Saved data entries
↓↓↓

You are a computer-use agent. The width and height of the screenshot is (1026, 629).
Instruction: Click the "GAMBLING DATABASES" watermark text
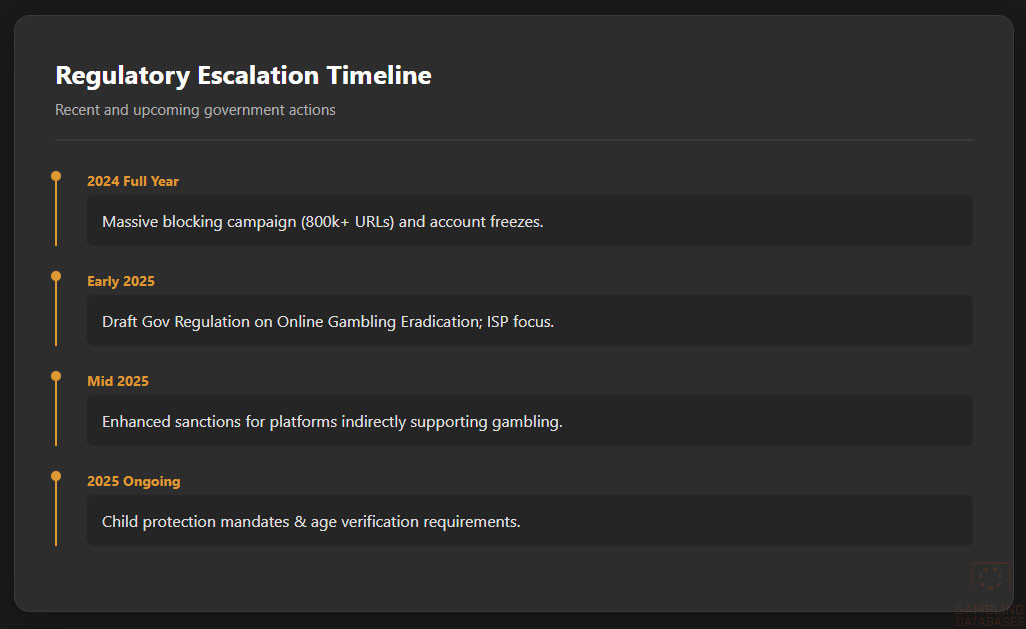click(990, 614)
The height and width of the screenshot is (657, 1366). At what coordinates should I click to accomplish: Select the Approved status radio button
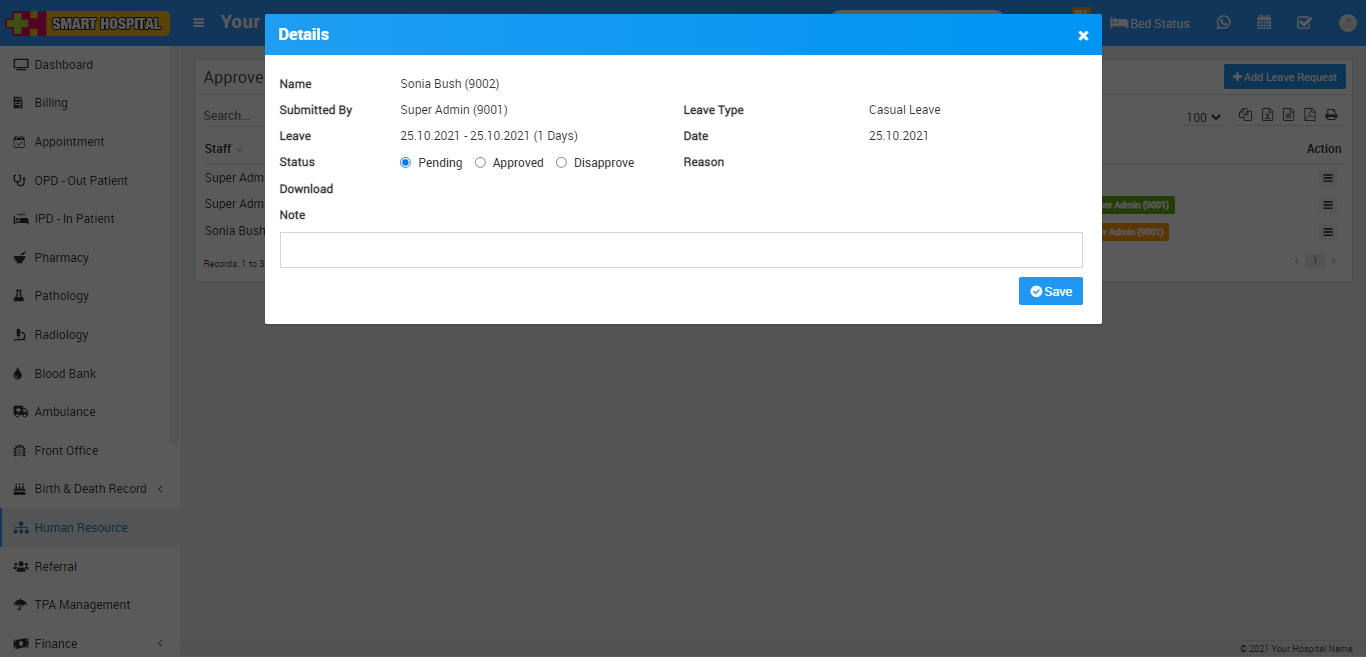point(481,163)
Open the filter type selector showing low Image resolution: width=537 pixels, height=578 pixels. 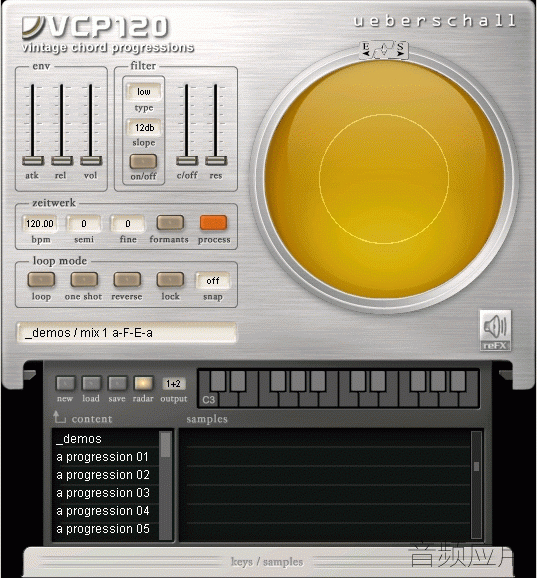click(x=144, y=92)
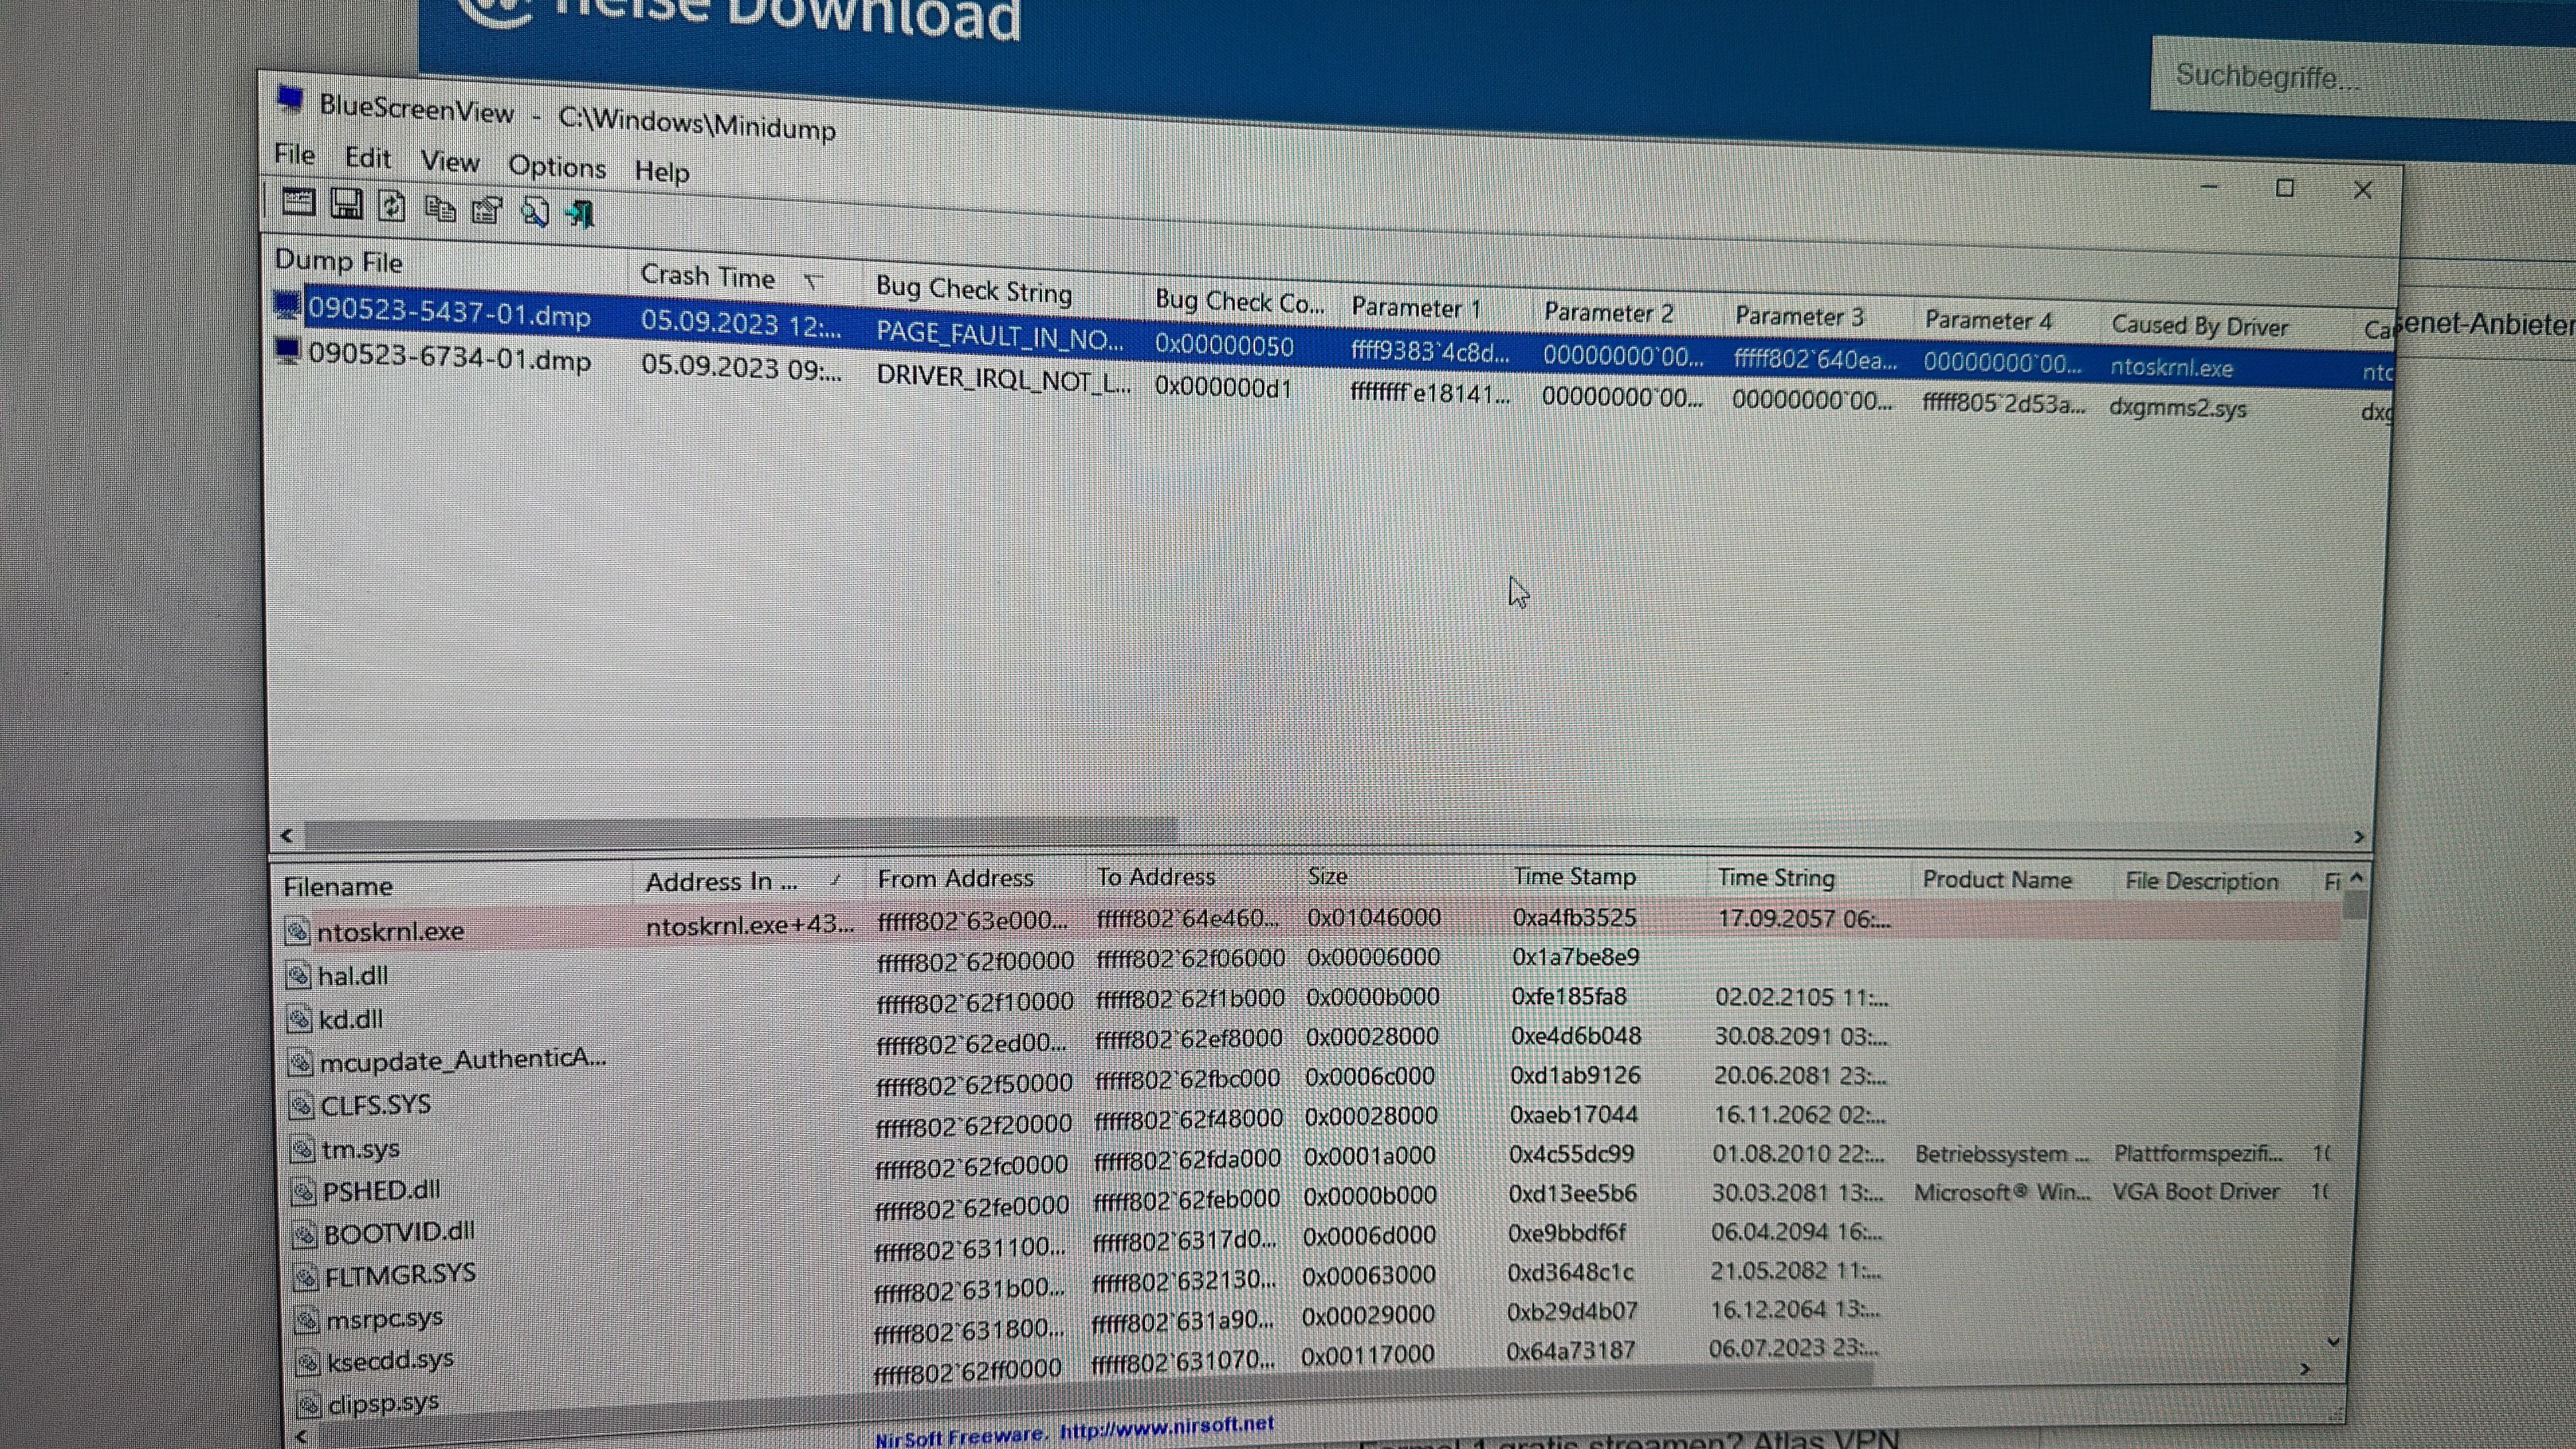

↑↑↑

PROBLEM STATEMENT: Please reproduce everything from the start of the records down to the line containing "click(990, 614)", scaling each coordinate in the answers by 1.65 and rounding to whole numbers, with halves rounded up. Leave all other numbers and text unchanged, and omit the pictures.

ANSWER FOR THIS EXERCISE:
You are a computer-use agent. The width and height of the screenshot is (1026, 629).
Instruction: Click the "GAMBLING DATABASES" watermark text
click(1634, 1013)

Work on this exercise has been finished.